Italy head coach Roberto Mancini insisted the Azzurri are not done yet after silencing their doubters to reach the Euro 2020 final.
Not since 1968 have Italy won the European Championship but they are one victory away from adding to their solitary Euro crown following Tuesday’s 4-2 penalty shoot-out triumph over Spain.
After the semi-final finished 1-1 at the end of extra time at Wembley, Italy goalkeeper Gianluigi Donnarumma saved Alvaro Morata’s spot-kick as Jorginho stepped up to convert the winning penalty in London.
Amid a national record 33-game unbeaten streak, Italy will face either England or Denmark in Sunday’s decider at Wembley.
“We’re delighted to have been able to provide this wonderful evening’s entertainment to the Italian people and now we still have one game to go and we want to do exactly that if possible,” Mancini – who has overseen a stunning transformation after Italy failed to qualify for the 2018 World Cup – said during a news conference.
“We knew that it was going to be a very tough match because in terms of ball possession, Spain are the best around. They caused us problems, we had to dig in when we needed to. We tried to score and create opportunities when we could it was a very open match and of course there were some issues because we didn’t have too much possession.
“However we wanted to make it into the final and we kept trying right until the end and as ever penalties are a lottery but I really want to take my hat off to Spain, they’re a wonderful team.”
Italy became the second team in the European Championship history after winners France at Euro 2000 to have five different players score two or more goals in a single tournament, following Federico Chiesa’s 60th-minute opener, which was cancelled out by Morata with 10 minutes of regulation remaining.
The Azzurri’s 12 goals at Euro 2020 is their joint-highest tally at a major tournament alongside the 2006, 1982 and 1934 World Cups. On each of those occasions, they left with the trophy.
Italy reached their 10th major final (World Cup and Euros), progressing to the decider of the European Championships for the fourth time (also six World Cup finals) – only Germany (14) have participated in more major finals amongst European nations.
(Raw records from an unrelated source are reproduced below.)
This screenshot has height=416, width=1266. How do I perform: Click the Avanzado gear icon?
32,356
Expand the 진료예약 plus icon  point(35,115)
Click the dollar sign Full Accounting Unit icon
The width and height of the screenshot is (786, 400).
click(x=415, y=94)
Mancini said: “I must say that we are very happy about all of this, and I must thank the players because they have believed right from day one that we could produce something incredible. We haven’t yet done everything we need to, there’s still one step to go, and now we have to rest up because this really was very challenging.
“I did say to them before the match that this would be our hardest game of the competition, because when you go into your sixth match in such quick succession with all the travelling we’ve had to do, it does become very tiring. We certainly struggled with Spain’s ball possession and had some issues, but we wanted to make the final.”
“I think when you’re involved in such an intense World Cup or European Championship, there always comes a game where you will have to dig in to be able to win a match and suffer, because it can’t all be very smooth as our progress has been thus far going into the final four,” he continued. “So we knew that it was going to be a very tough match, and we knew that it was going to be this game that would be the tough one. That’s why I think the players, and everyone that has worked with us over the last three years deserve a lot of credit, because it wasn’t easy by any means. Almost no one believed we could do it. And yet we are into the final. We are pleased for Italians everywhere that have been following us over the last few weeks.”
Mancini added: “Everyone wants to do this. Occasionally it comes off, sometimes less so. But the players did want to do something different, they wanted to play a brand of football that people enjoyed and thus far they’ve managed to do exactly that. Difficult tasks are ultimately all the more enjoyable, and we are very happy to have made it into the final but we haven’t achieved anything yet. So we still have to wait.”